Perhaps the most critical aspect of science fiction and fantasy genre writing centers upon the ability for an author to build a world. Readers, given their grounding in reality, need extra description the more abstract the setting. When a narrative situates itself in modern-day Los Angeles, the author can get away with leaving the setting in the periphery.
But when your entire story sits in a galaxy far, far away, you better offer some vivid description for the reader to get on the same page; without it, there’s little chance of the reader staying with you, especially if your stories are serialized.
For some, world building means chapters upon chapters describing the setting. Some go so far as being too descriptive—I’d include Tolkien in this category. But another way to build worlds is to tell a multitude of stories throughout the larger world. George R. R. Martin uses this strategy in A Song of Ice and Fire. I would also include Asimov in this category.
His Foundation trilogy doesn’t have a main character. In fact, each “chapter” jumps forward in time, building upon the “world” or galaxy in unique and enjoyable ways.
I would actually label the trilogy, including his second installment, Foundation and Empire, as short stories.
The first book, Foundation, presents 5 separate stories discussing the galactic empire and the rise of the Foundation. With Foundation and Empire, Asimov focuses on two storylines, the first on the Empire’s last-gasp effort of putting the Foundation in order; the second detailing the rise of trouble within the established Foundation—an enemy called “The Mule” attempting to defeat the Foundation from within.
In both stories, Asimov creates the transitional storylines to set up the concluding installment of the trilogy.
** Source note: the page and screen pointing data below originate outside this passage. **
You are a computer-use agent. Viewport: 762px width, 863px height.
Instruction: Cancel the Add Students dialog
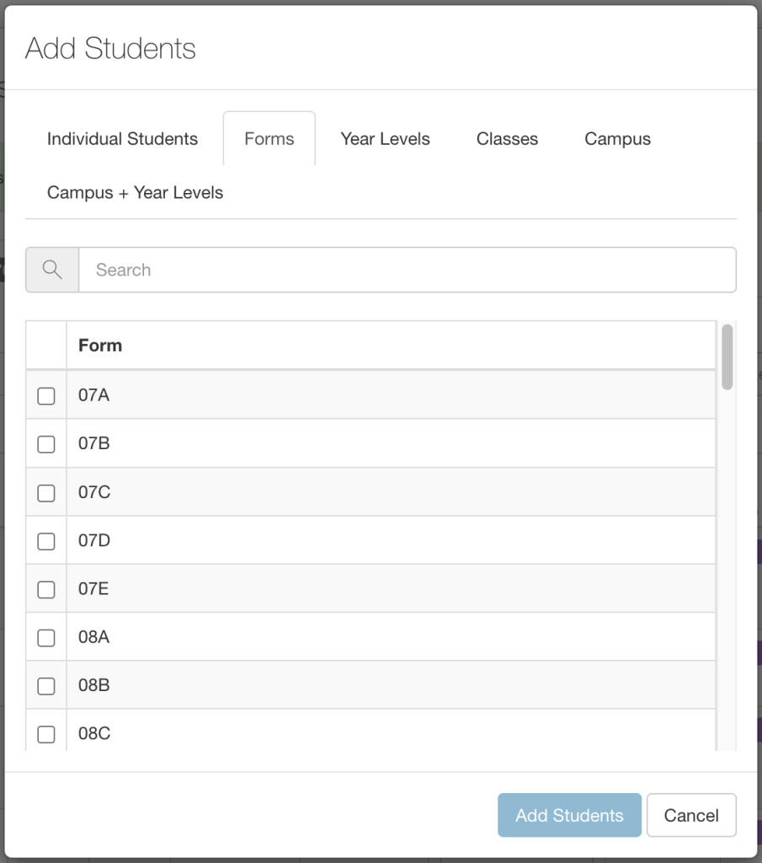(x=691, y=815)
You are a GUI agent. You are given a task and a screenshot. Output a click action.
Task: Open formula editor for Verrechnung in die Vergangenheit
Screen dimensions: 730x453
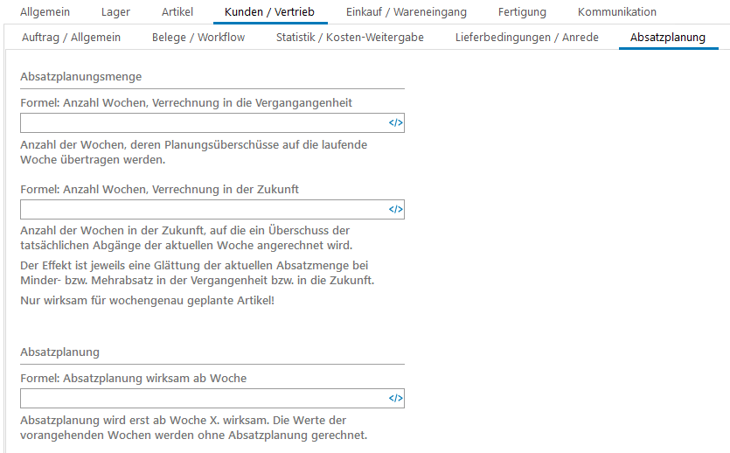click(x=395, y=123)
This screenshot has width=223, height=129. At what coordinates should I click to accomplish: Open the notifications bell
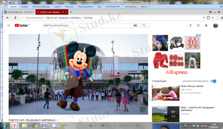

Namely, we discover a second Foundation:
“So he established two Foundations at the extreme opposing ends of the Galaxy—Foundations of the best, and the youngest, and the strongest, there to breed, grow, and develop. The worlds on which they were placed were chosen carefully; as were the times and the surroundings. All was arranged in such a way that the future as foreseen by the unalterable mathematics of psychohistory would involve their early isolation from the main body of Imperial civilization and their gradual growth into the germs of the Second Galactic Empire—cutting an inevitable barbarian interregnum from thirty thousand years to scarcely a single thousand” (215-216).
Foundation and Empire details the growth of a new order and the threats from different sides. It begins with attack from the fading Empire:
“Now the Empire is stronger than we; it always has been. But this is the first time we are in danger of its direct attack, so that strength becomes terribly menacing. If it can be beaten, it must be once again as in all past crises by a method other than pure force. We must find the weak side of our enemy and attack it there” (221).
The book continues with the enigmatic Mule, who uses Foundation citizen’s unwavering belief in the determinism of history against them:
“Here you have a whole culture brought up to a blind, blubbering belief that a folk hero of the past has everything all planned out and is taking care of every little piece of their unprintable lives. The thought-pattern evoked has religious characteristics and you know what that means” (344).
A Galaxy Through Conversations
But the power in Foundation and Empire comes from the worlds Asimov builds. Eschewing the standard narrative-driven science fiction for a storyline through dialogue, we learn of a galaxy through conversations. Consider this description of the fading capitol planet,
“It was strange that a world which had been the center of a Galaxy for two thousand years—that had ruled limitless space and been home to legislators and rulers whose whims spanned the parsecs—could die in a month. It was strange that a world which had been untouched through the vast conquering sweeps and retreats of a millennium, and equally untouched by the civil wars and palace revolutions of other millennia—should lie dead at last. It was strange that the Glory of the Galaxy should be a rotting corpse” (366).
For a transitional book, Foundation and Empire does an excellent job of keeping the reader connected to the inventive and unusual worlds devised by Isaac Asimov. I look forward to continuing the series.